Question on Shared Memory access by multiple threads

I am using shared memory (a_smem and b_smem) in my CUDA kernel to perform a simple difference operation over 19 elements.
My kernel is launched with 608 threads per block to copy data i.e 24 bytes per thread, but only 192 threads participate in the differnece computation.

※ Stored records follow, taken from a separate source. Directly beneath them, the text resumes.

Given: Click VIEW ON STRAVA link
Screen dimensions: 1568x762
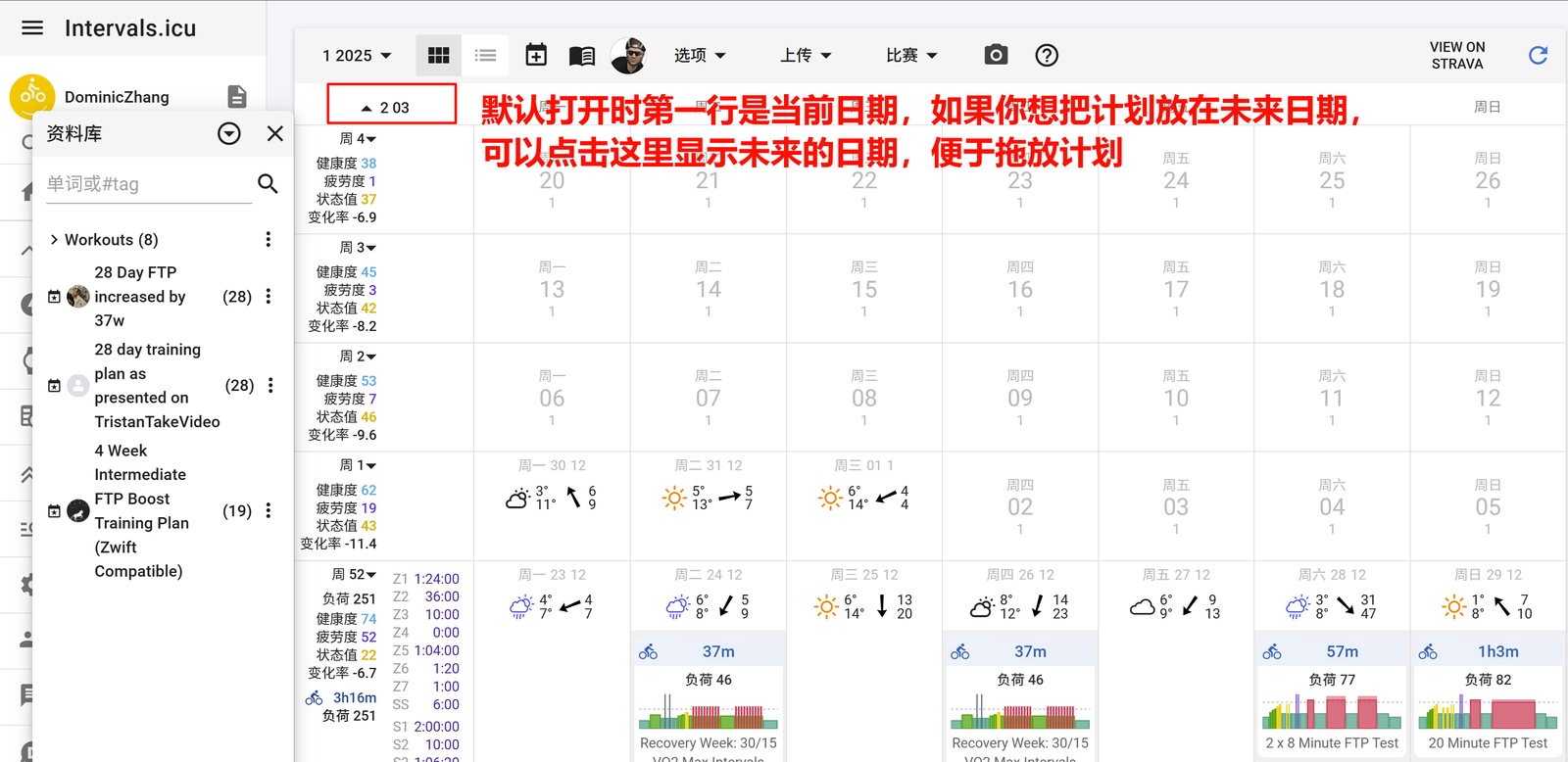Looking at the screenshot, I should click(x=1456, y=56).
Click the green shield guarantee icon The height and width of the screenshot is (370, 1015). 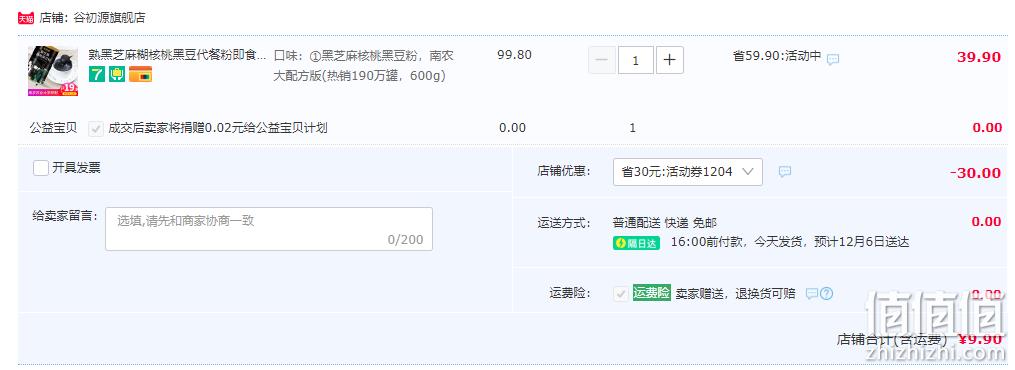(x=117, y=74)
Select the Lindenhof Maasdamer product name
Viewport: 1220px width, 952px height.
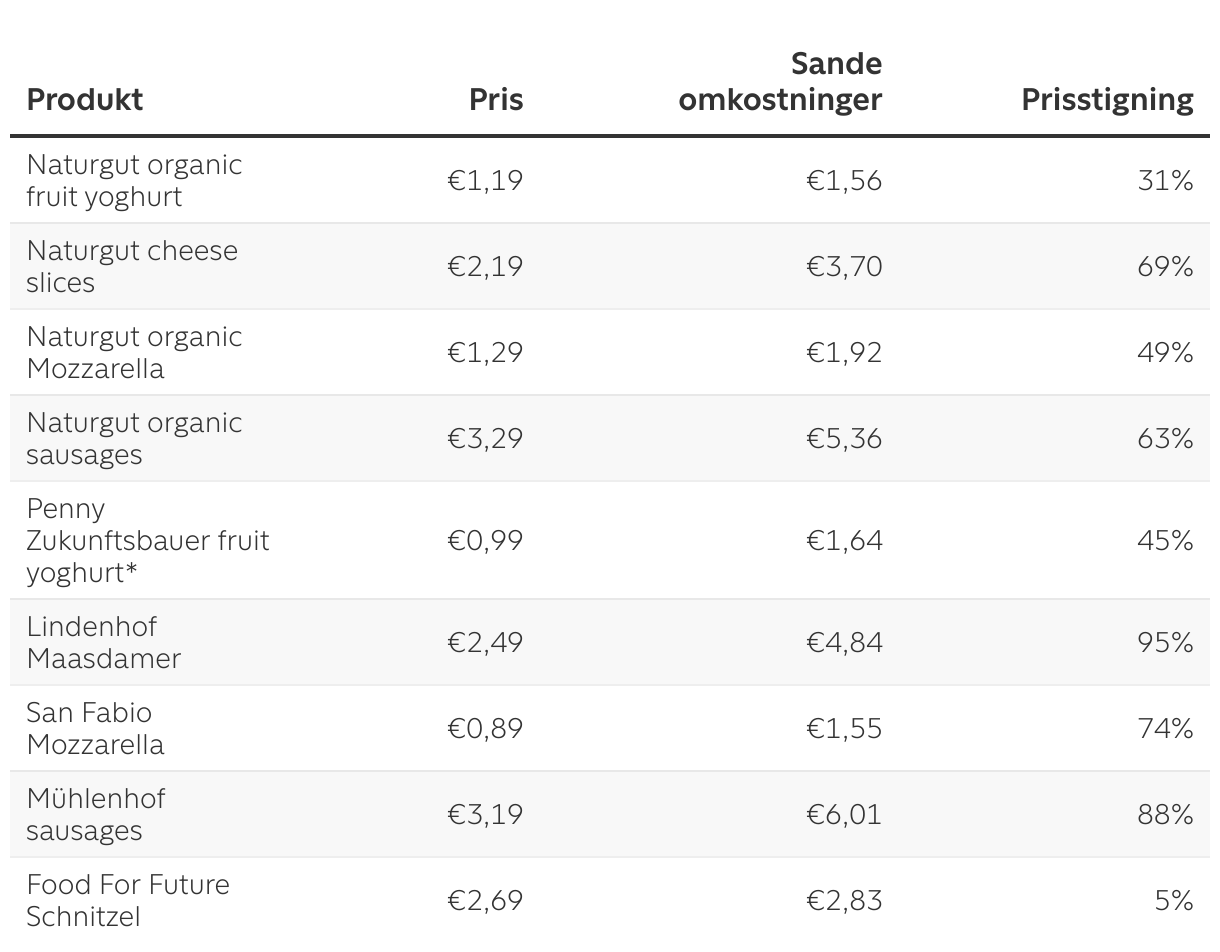tap(104, 643)

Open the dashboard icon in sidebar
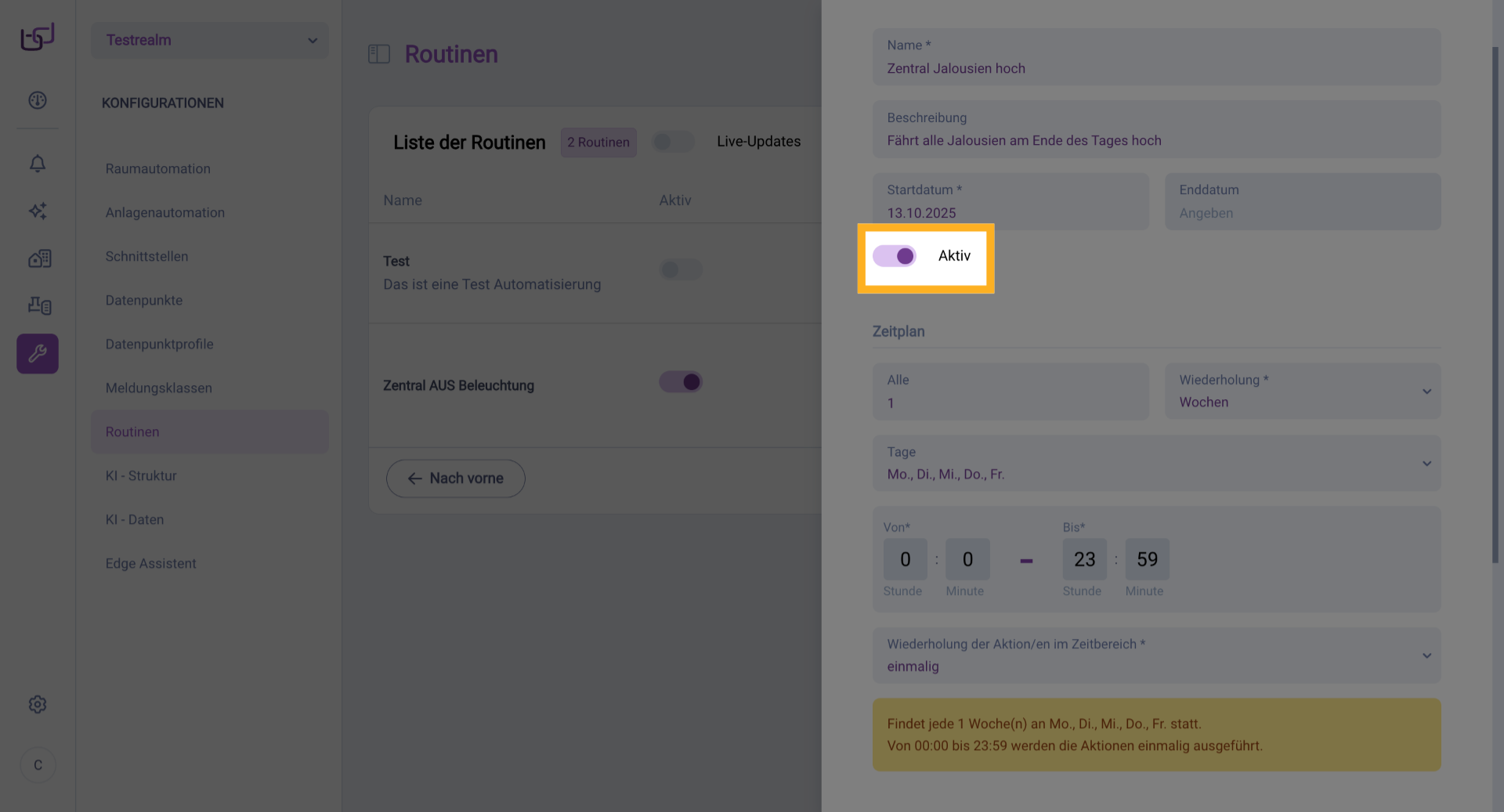tap(38, 100)
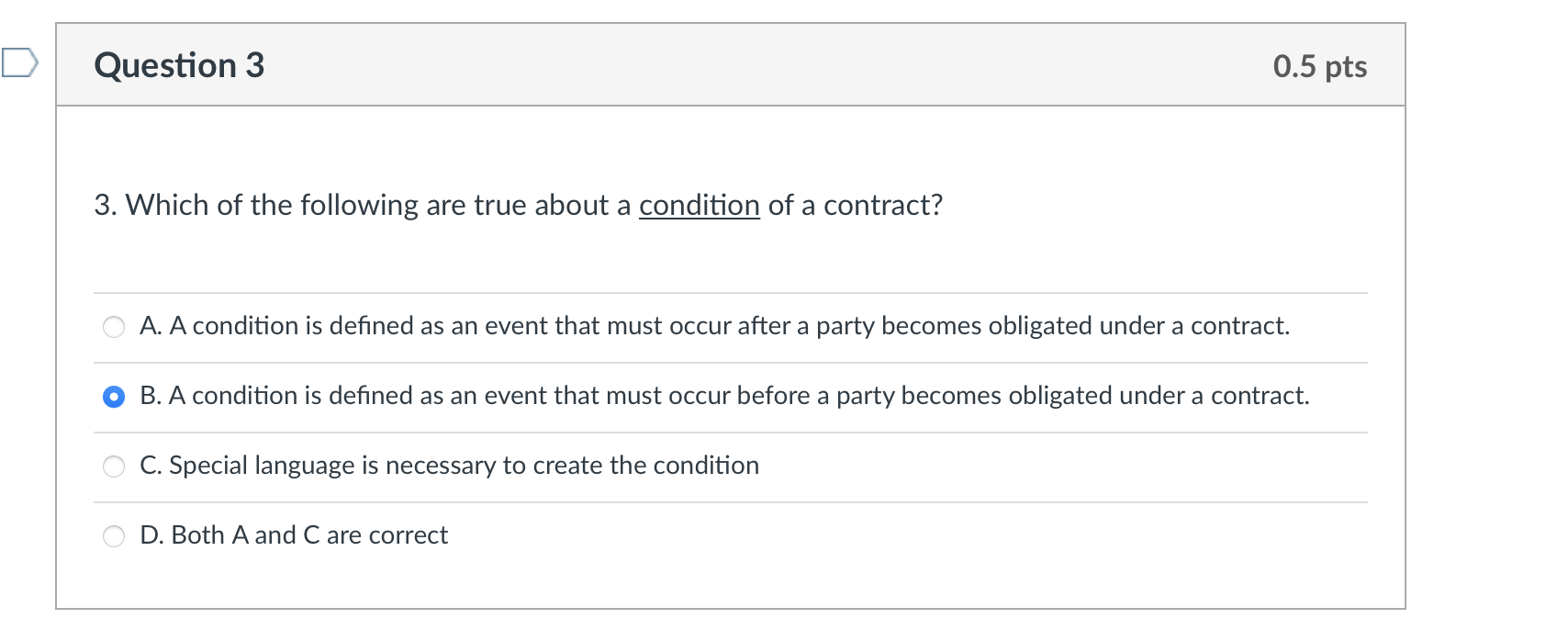Viewport: 1568px width, 641px height.
Task: Click the 0.5 pts label
Action: (x=1319, y=66)
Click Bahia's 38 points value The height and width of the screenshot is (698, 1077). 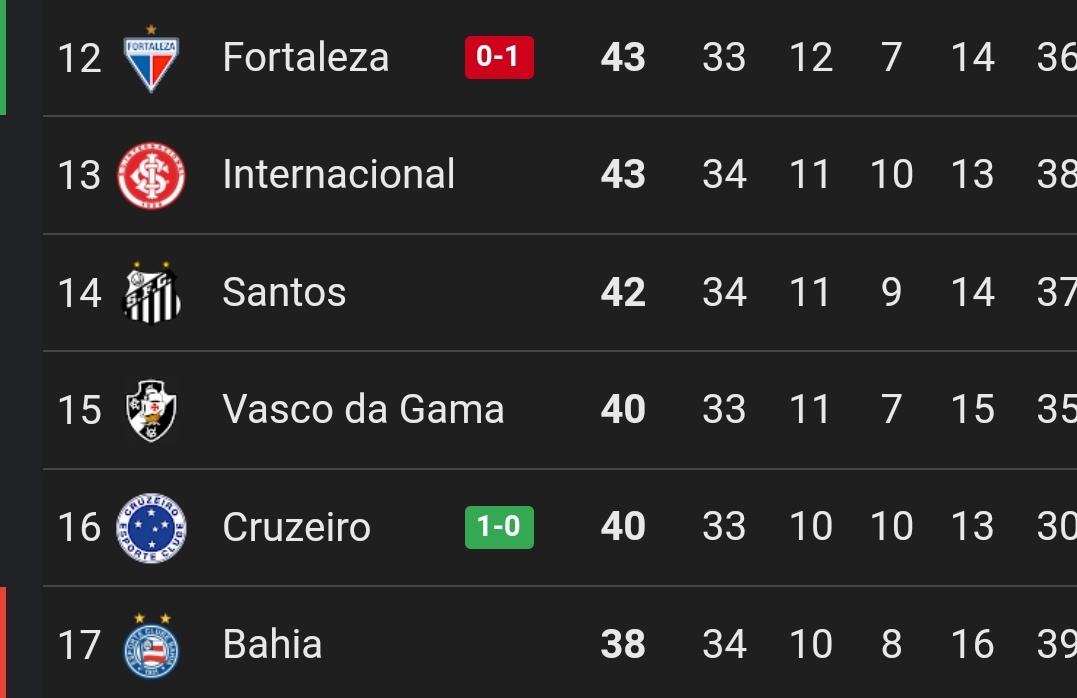[x=623, y=645]
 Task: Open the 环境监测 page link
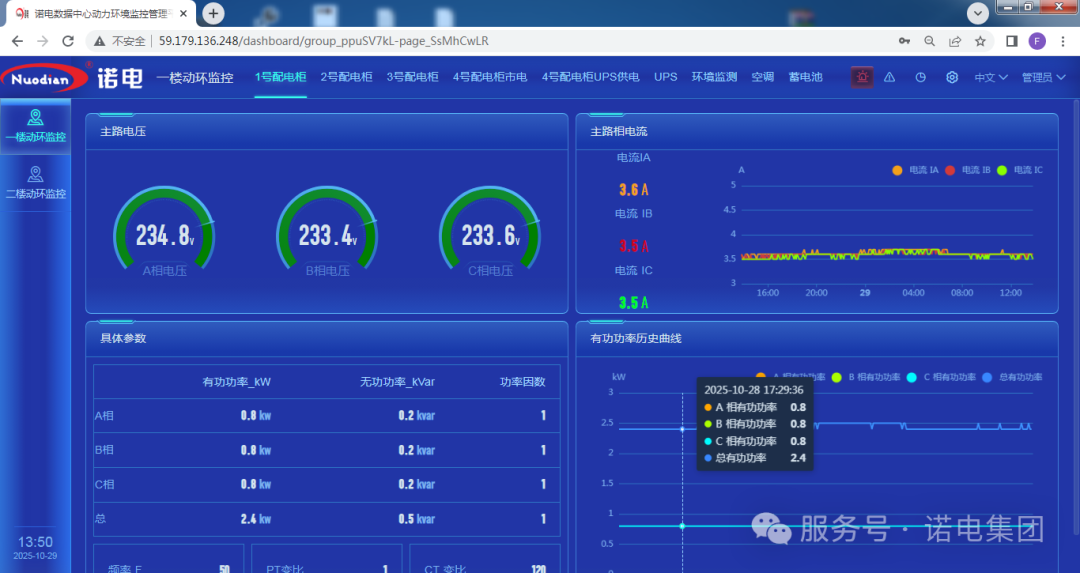pyautogui.click(x=714, y=77)
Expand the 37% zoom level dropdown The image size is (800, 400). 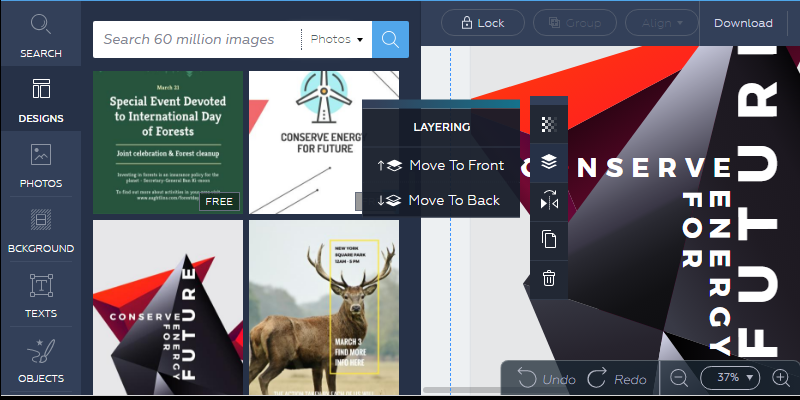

Given fixed input vectors (aIn and bIn), I expect the output to be consistent. However, I observe random variations in the results across different runs.
each thread accesses a different 32-bit memory location at a time. I would appreciate if anyone could throw insights about his random behaviour.

Thank you

global void Kernel()
{

__shared__ int16_t a_smem[384 * 19];
__shared__ int16_t b_smem[384 * 19];

uint32_t chunk_len = 384;
uint64_t a_reg[3];
uint64_t b_reg[3];

int32_t *a_reg_ptr = (int32_t *)a_reg;
int32_t *b_reg_ptr = (int32_t *)b_reg;

uint32_t tidx = threadIdx.x; // 0 to 607
uint32_t col = tidx / 32;    // 0 to 18 max
uint32_t idx = (tidx % 32) * 12; // 0 to 372


int16_t * aptr = &aIn[col * chunk_len]; 

// one warp copies 32*24 bytes
uint64_t *p1 = reinterpret_cast<uint64_t *>(&aptr[idx]);
a_reg[0] = *p1++;
a_reg[1] = *p1++;
a_reg[2] = *p1;

int16_t * bptr = &bIn[col * chunk_len]; 

uint64_t *p2 = reinterpret_cast<uint64_t *>(&bptr[idx]);
b_reg[0] = *p1++;
b_reg[1] = *p1++;
b_reg[2] = *p1;


int32_t *a_smem_ptr = (int32_t *)&a_smem[(col * chunk_len) + idx];
for (int x = 0; x < 6; x++)
{
  a_smem_ptr[x] = a_reg_ptr[x];
}

int32_t *b_smem_ptr = (int32_t *)&b_smem[(col * chunk_len) + idx];
for (int x = 0; x < 6; x++)
{
  b_smem_ptr[x] = b_reg_ptr[x];
}

__syncthreads();

if(tidx < chunk_len/2) //192 threads
{
  for (uint32_t ind = 0; ind < 19; col_ind++)
  {

	int32_t *ptr_a = (int32_t *)&a_smem[ind * chunk_len];
	int32_t *ptr_b = (int32_t *)&b_smem[ind * chunk_len];

	// Saturating Subtraction
	int32_t a = ptr_a[tidx];
	int16_t a0 = a & 0xFFFF;
	int16_t a1 = (a >> 16) & 0xFFFF;

	int32_t b = ptr_b[tidx];
	int16_t b0 = b & 0xFFFF;
	int16_t b1 = (b >> 16) & 0xFFFF;

	int16_t sub_val0 = b0 - a0;
	int16_t sub_val1 = b1 - a1;
	
	// store updates
	int32_t tmp = (sub_val1 << 16);
	tmp = tmp & 0xFFFF0000;
	tmp = tmp | (sub_val0  & 0xFFFF);
	ptr_b[tidx] = tmp;
	
  }
}


for (int x = 0; x < 6; x++)
{
  b_reg_ptr[x] = b_smem_ptr[x];
}

uint64_t *p3 = reinterpret_cast<uint64_t *>(&bptr[z_idx]); 
*p3++ = b_reg[0];
*p3++ = b_reg[1];
*p3 = b_reg[2];

}

Please provide a minimal complete reproducer code.
Have you tried printing the values at different stages in the code over different runs to find out where there are differences?
Does compute-sanitizer report any warnings regarding data races?

1 Like

You probably need __syncthreads again after the difference operation.

1 Like

Loads and stores on the GPU data must be naturally aligned. Converting an int16_t* into an uint64_t*can easily lead to a violation of that restriction. The data delivered by an unaligned load is indeterminate.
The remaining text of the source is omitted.